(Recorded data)
* * * * *

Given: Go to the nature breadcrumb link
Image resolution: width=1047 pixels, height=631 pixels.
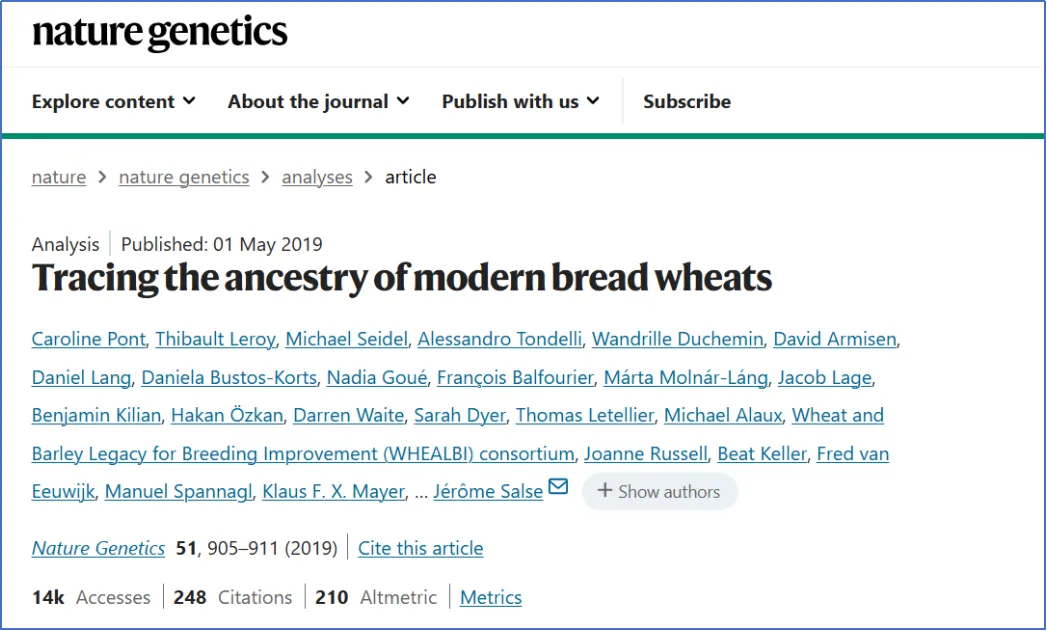Looking at the screenshot, I should pyautogui.click(x=59, y=177).
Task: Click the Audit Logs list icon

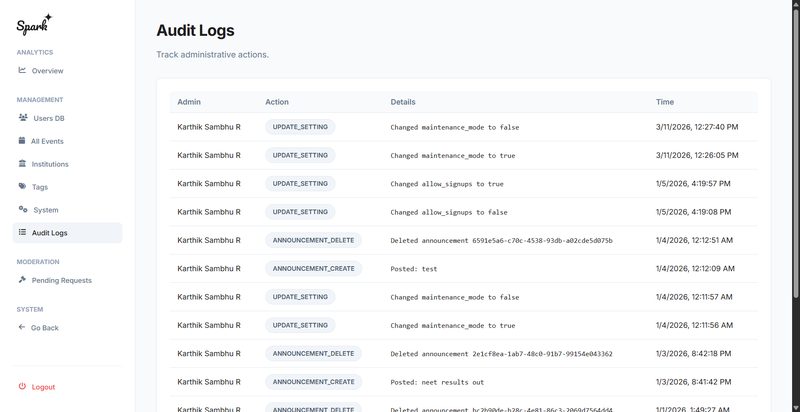Action: pyautogui.click(x=22, y=233)

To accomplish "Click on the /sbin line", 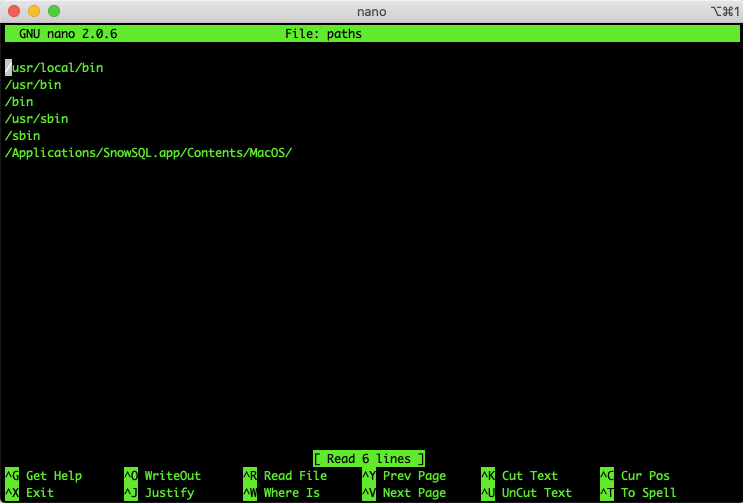I will (23, 136).
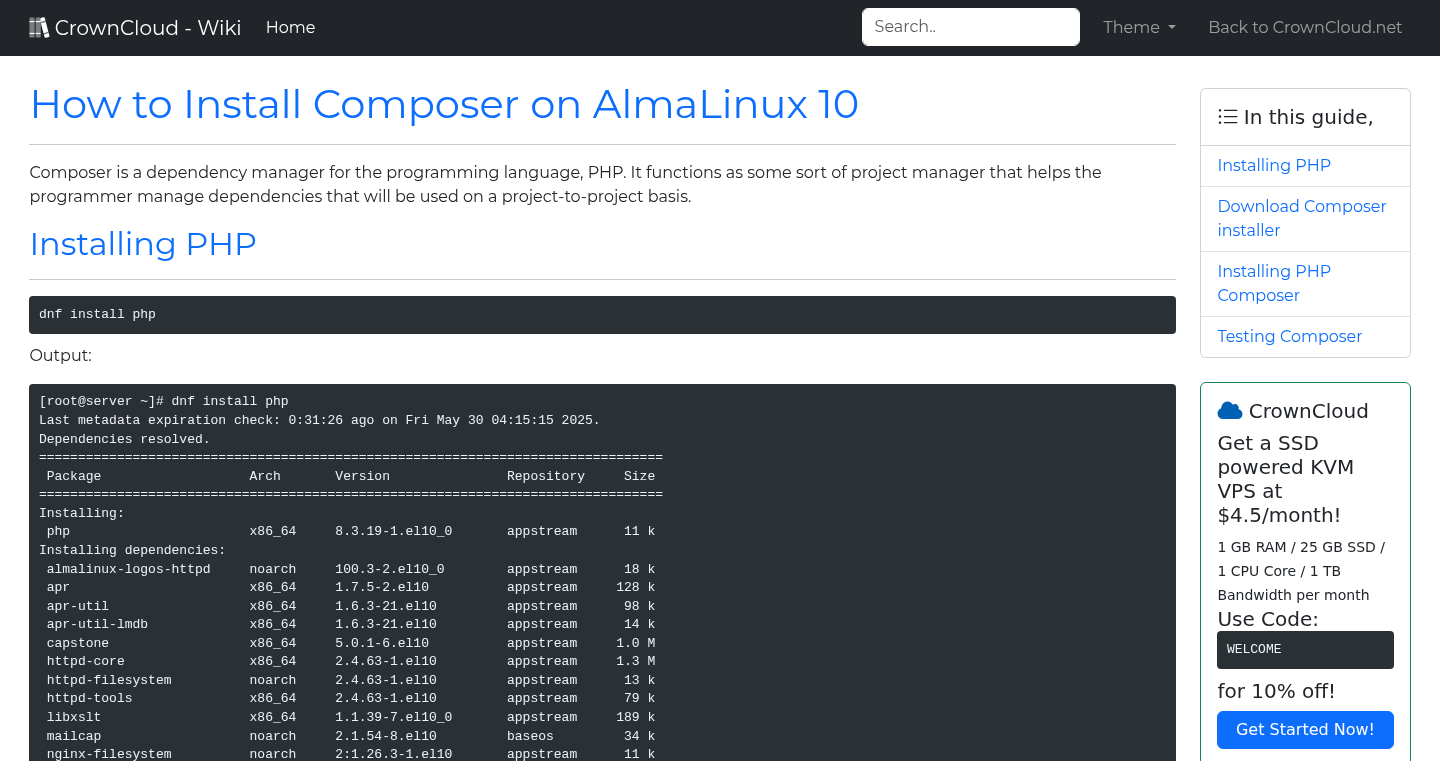Click the 'In this guide' panel header
This screenshot has height=761, width=1440.
[x=1305, y=116]
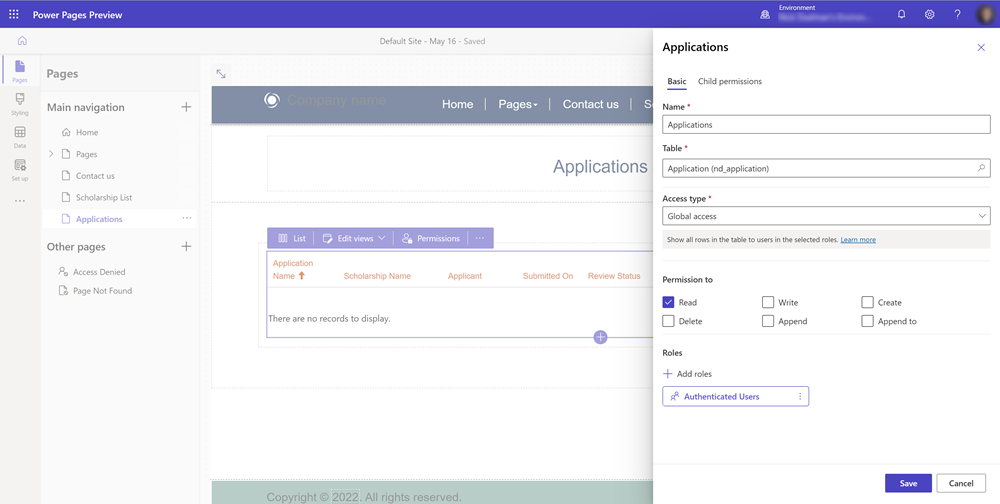The image size is (1000, 504).
Task: Select Scholarship List in navigation
Action: coord(104,197)
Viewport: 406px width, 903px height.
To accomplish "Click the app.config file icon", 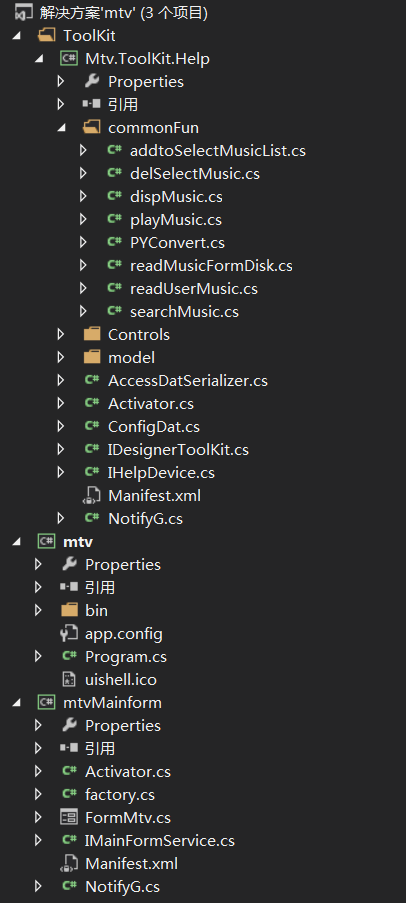I will (x=69, y=633).
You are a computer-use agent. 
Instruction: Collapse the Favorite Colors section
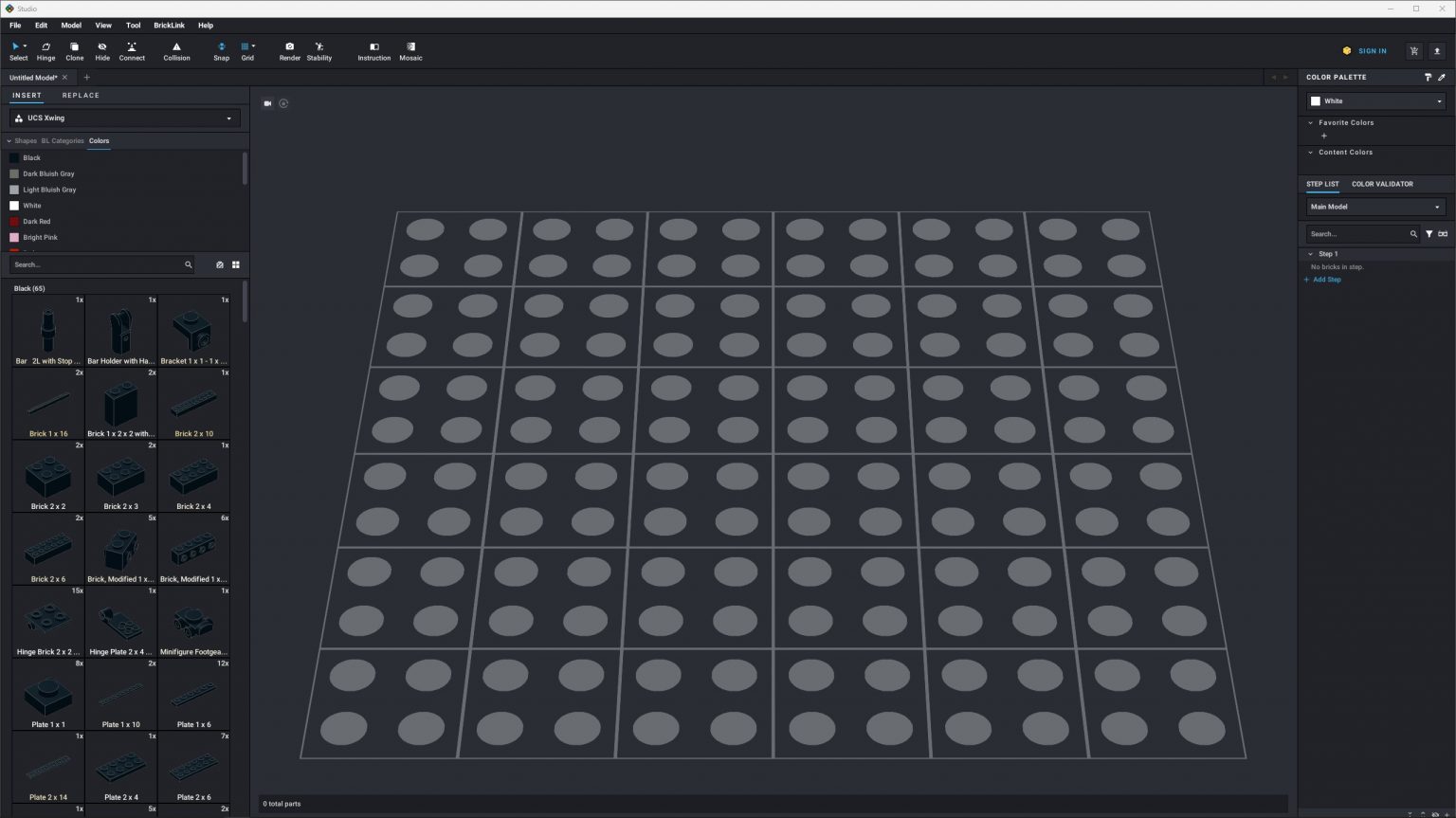point(1311,122)
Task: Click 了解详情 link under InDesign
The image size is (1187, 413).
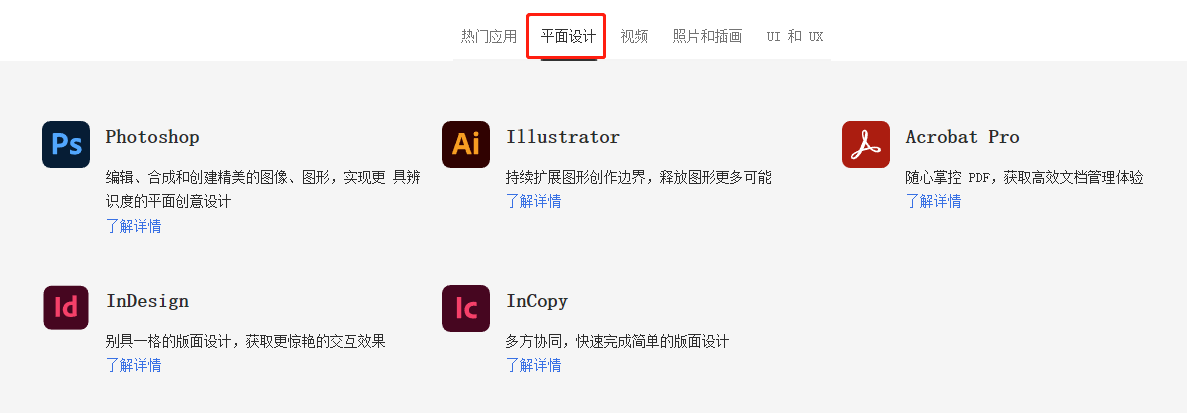Action: [x=133, y=366]

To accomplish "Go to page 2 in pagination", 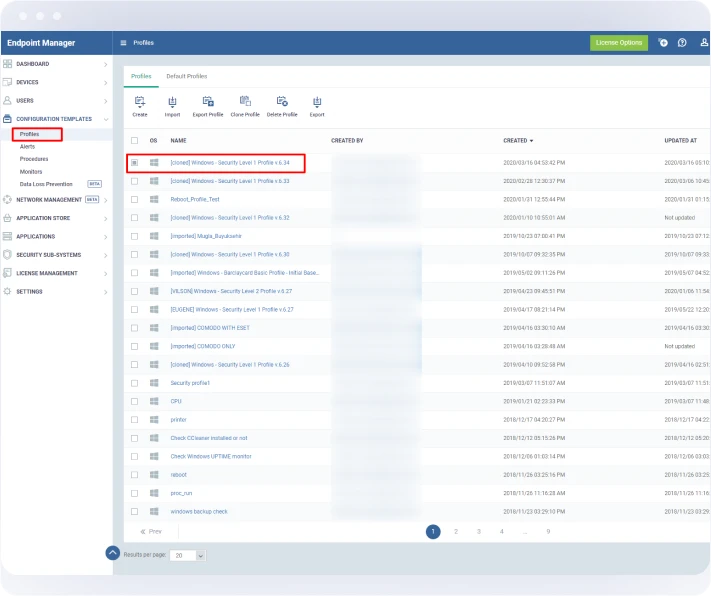I will point(456,532).

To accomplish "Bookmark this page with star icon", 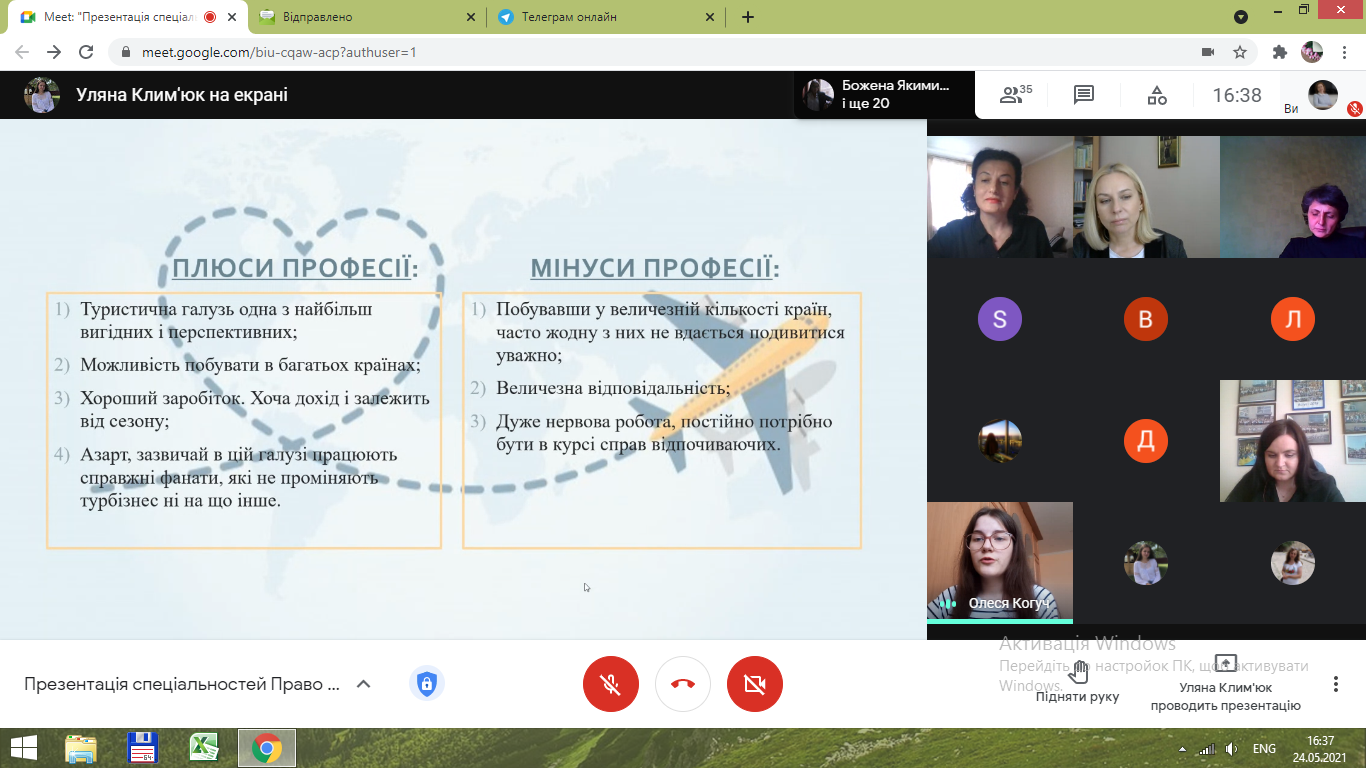I will click(1240, 52).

* * * * *

#### TASK DESCRIPTION:
Locate the lines above that contain "link" and copy them.

#### FINAL ANSWER:
Given: Go to the nature breadcrumb link
Task: Click 了解详情 link under InDesign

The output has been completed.